Investment banking giant Goldman Sachs Group, Inc. (GS: Quote) said Tuesday that its longtime chief financial officer David Viniar has decided to retire at the end of January.
Harvey Schwartz, who is currently the global co-head of the securities division, will succeed Viniar as chief financial officer, the New York-based company said.
After retiring as CFO, Viniar will join the Goldman Sachs board as a non-independent director.
The company said it expects to appoint additional independent directors to its board in the near term.
Viniar has been with Goldman Sachs for 32 years, the last 12 as chief financial officer. He joined the firm in 1980 in the investment banking division. From July 1998 until March 1999, Viniar was deputy chief financial officer.

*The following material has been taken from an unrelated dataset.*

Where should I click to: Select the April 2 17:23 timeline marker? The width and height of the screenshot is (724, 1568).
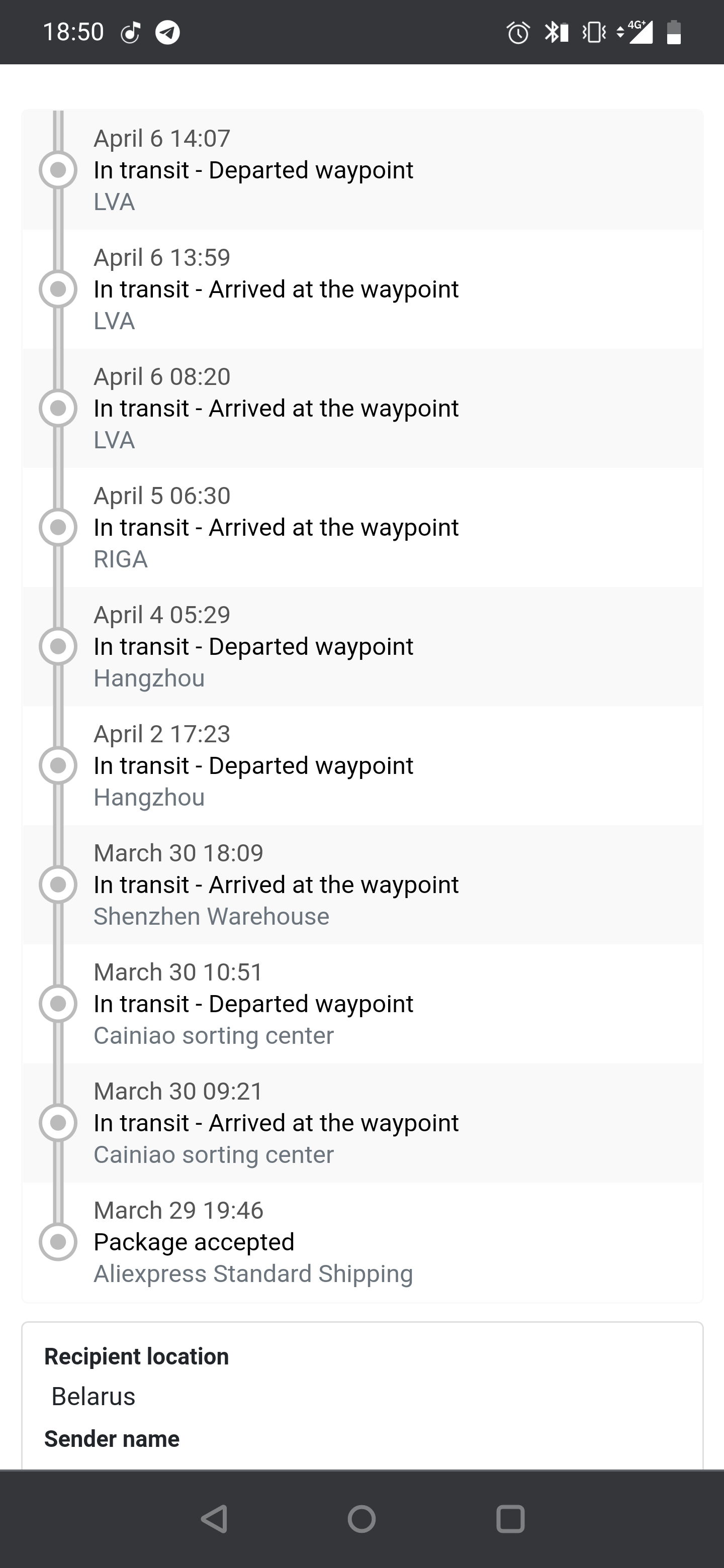pyautogui.click(x=58, y=765)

He took over as CFO in March 1999 heading into the investment bank's IPO. Viniar is the longest serving chief vinancial officer of a major financial institution on Wall Street, according to the company.

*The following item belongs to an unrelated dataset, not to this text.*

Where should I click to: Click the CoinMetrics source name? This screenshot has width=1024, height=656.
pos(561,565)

Not only Viniar prepared Goldman's every quarterly results as a public company, he was instrumental in steering the firm successfully through the 2008 financial crisis as one of the two surviving major investment banks along with Morgan Stanley (MS).
Schwartz joined Goldman Sachs as a vice president in 1997, became a managing director in 1999, and was named partner in 2002. Prior to his current position, Schwartz was global head of securities division sales.

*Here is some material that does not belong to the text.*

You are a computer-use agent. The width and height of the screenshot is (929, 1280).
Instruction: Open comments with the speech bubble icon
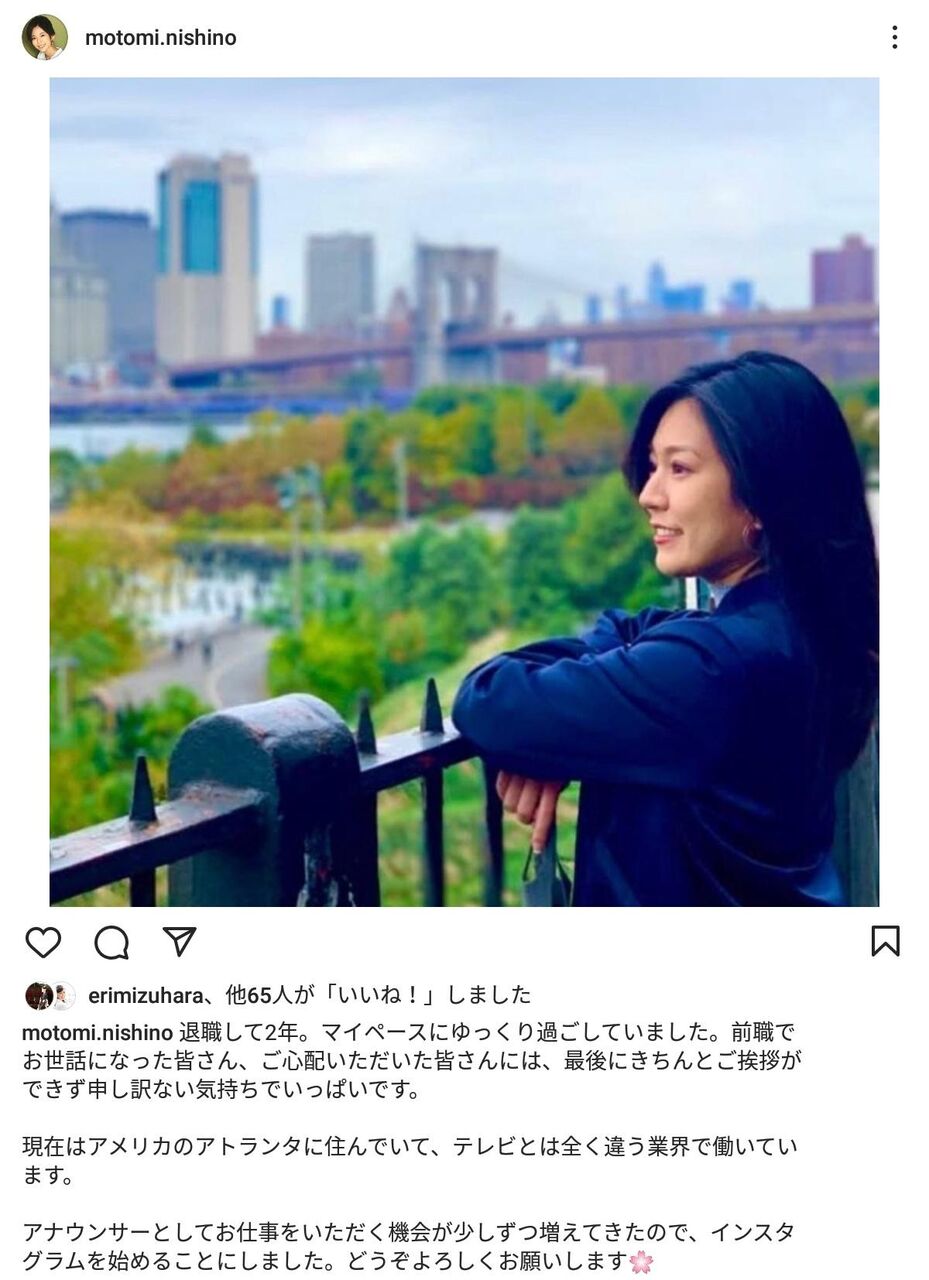coord(111,942)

"We are pleased that Harvey will become our new CFO," said Lloyd Blankfein, Chairman and CEO. "He has deep experience in credit, liquidity, market and operational risk. Harvey's risk management judgment and broad understanding of our business and our clients have defined his career and will be the basis of his strengths as an effective CFO."
"David has made extraordinary contributions to Goldman Sachs over a remarkable 32-year career. From helping to develop many of our most important risk management processes to attracting and mentoring generations of professionals to helping the firm manage through the financial crisis, David represents the very best of Goldman Sachs and its culture," Blankfein added.
Goldman shares, which have traded in a range of $84.27 to $128.72 over the past year, closed Tuesday's regular trading session at $119.88, down 2 cents. The shares remain unchanged in after hours trading.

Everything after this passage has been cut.